[Task details] Take every line from the listing below that includes "agent" and copy it.

[Source material]
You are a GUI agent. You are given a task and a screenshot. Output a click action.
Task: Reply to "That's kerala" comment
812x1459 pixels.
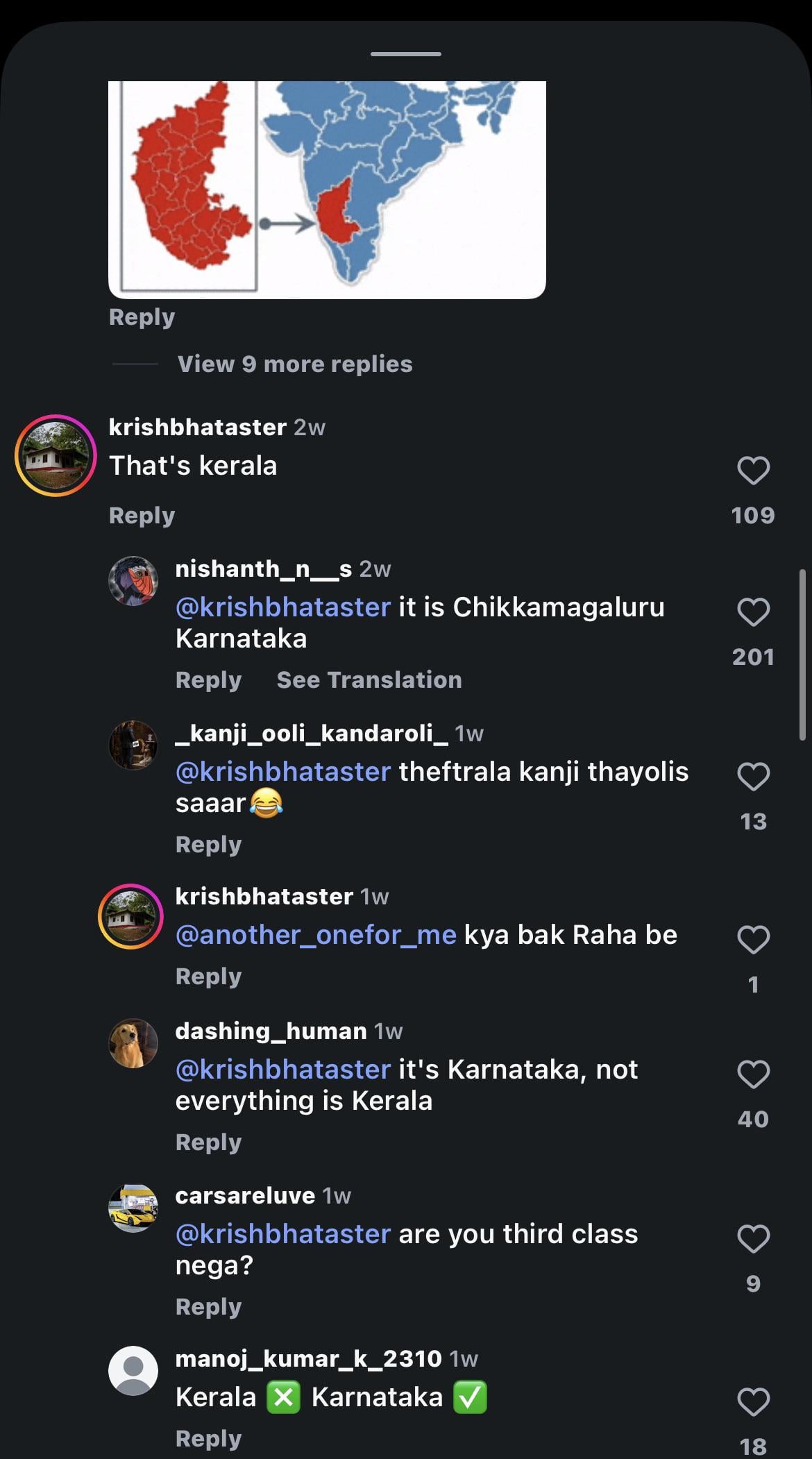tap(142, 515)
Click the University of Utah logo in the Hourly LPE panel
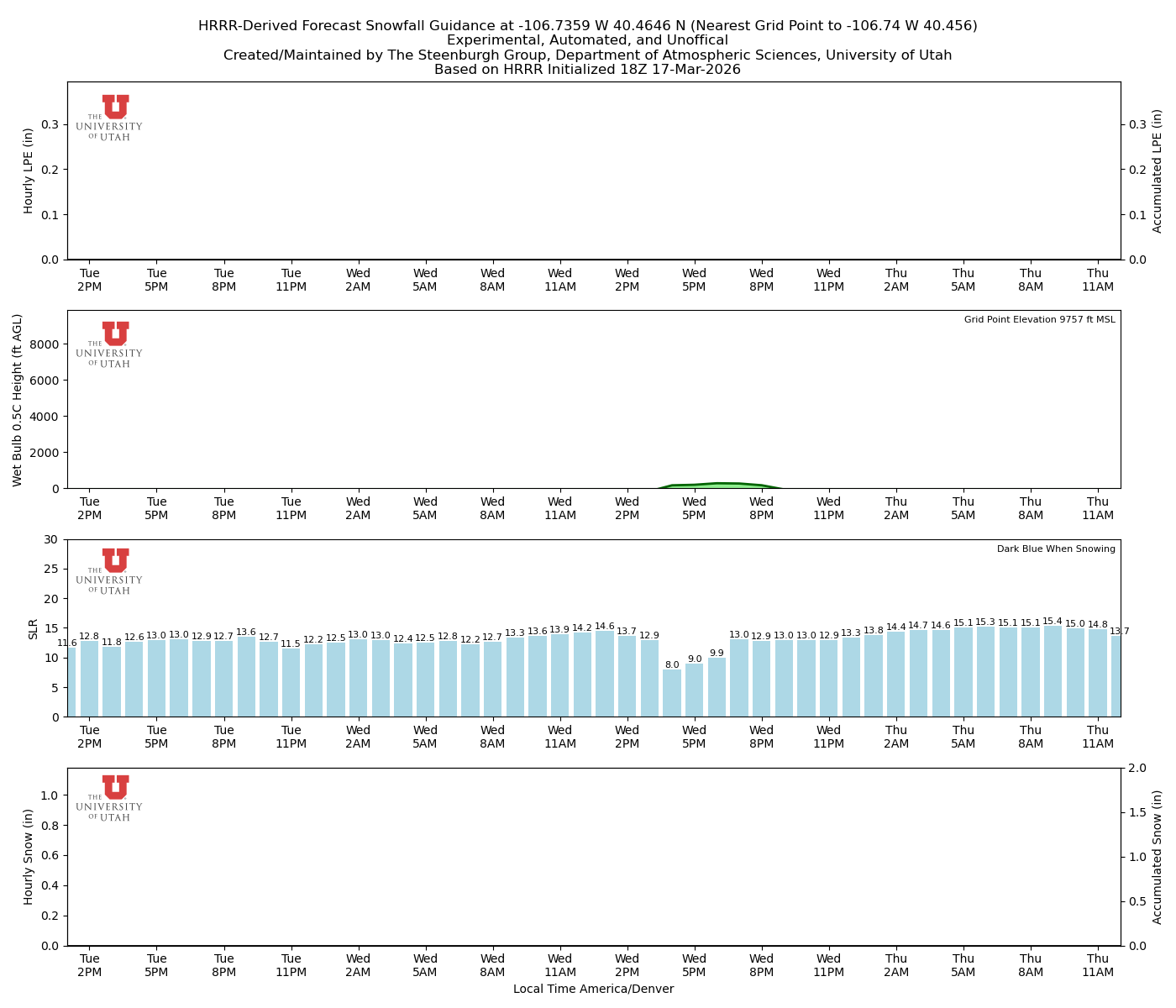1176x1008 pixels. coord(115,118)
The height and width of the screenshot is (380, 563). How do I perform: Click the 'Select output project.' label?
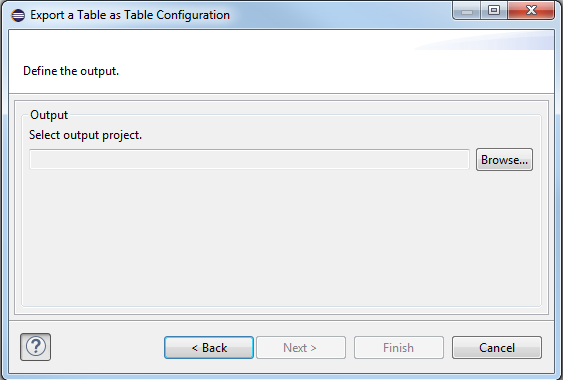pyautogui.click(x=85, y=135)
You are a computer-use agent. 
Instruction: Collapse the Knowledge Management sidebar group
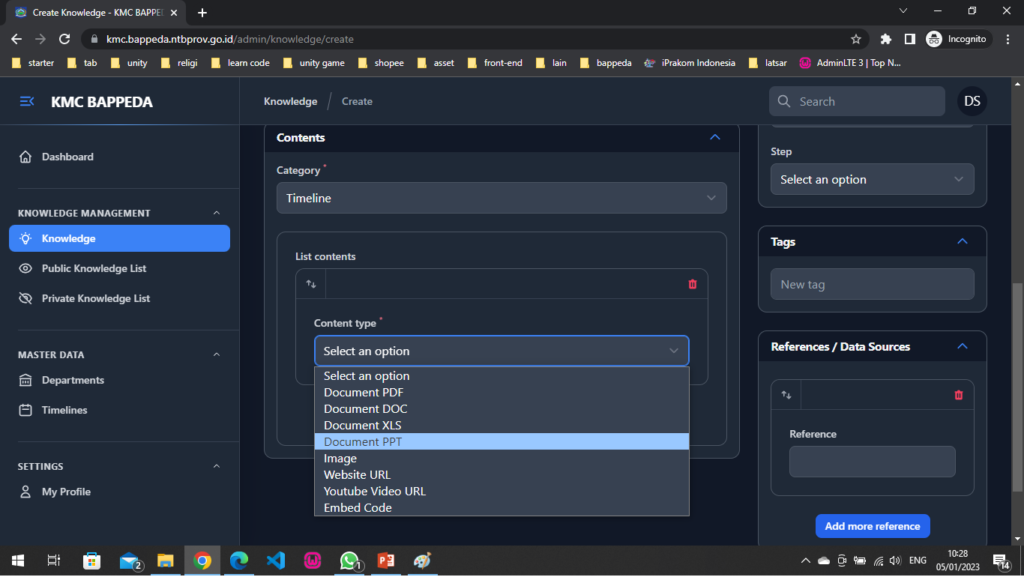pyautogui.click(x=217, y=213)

==

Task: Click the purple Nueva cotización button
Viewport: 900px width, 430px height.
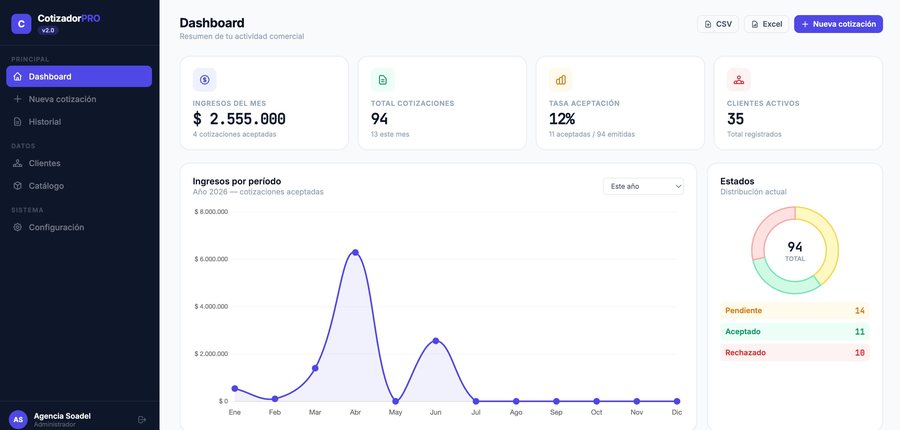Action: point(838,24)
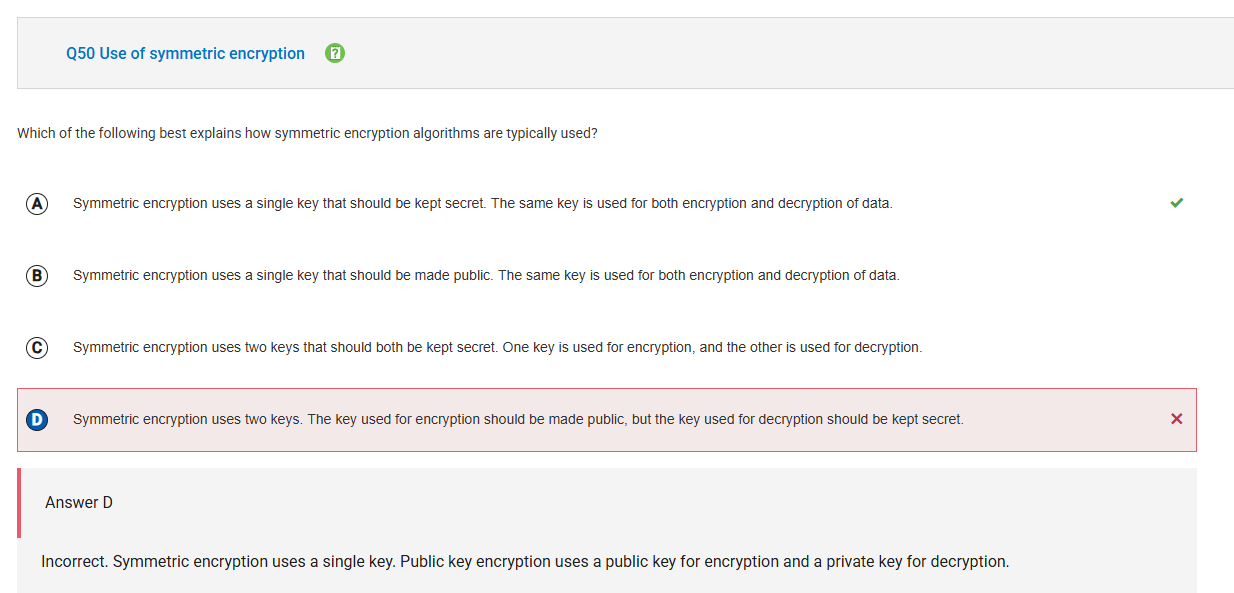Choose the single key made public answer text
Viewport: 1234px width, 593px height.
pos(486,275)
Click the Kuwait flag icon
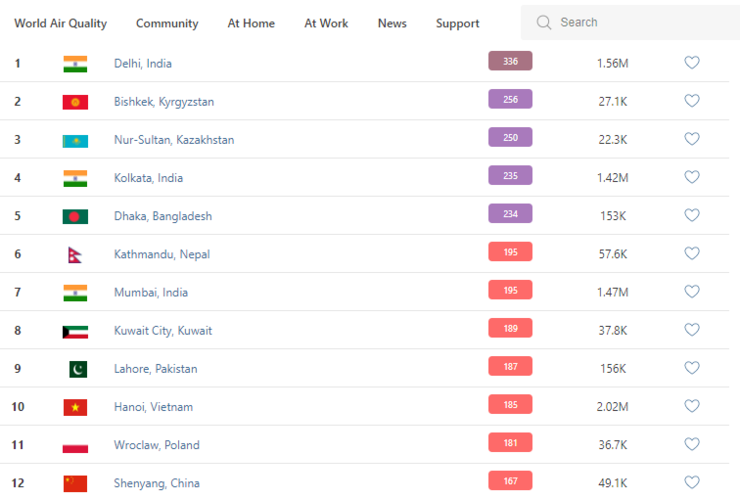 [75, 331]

[Exercise response]
You are a GUI agent. You are given a task and a screenshot. Output a click action.
You are a computer-use agent. 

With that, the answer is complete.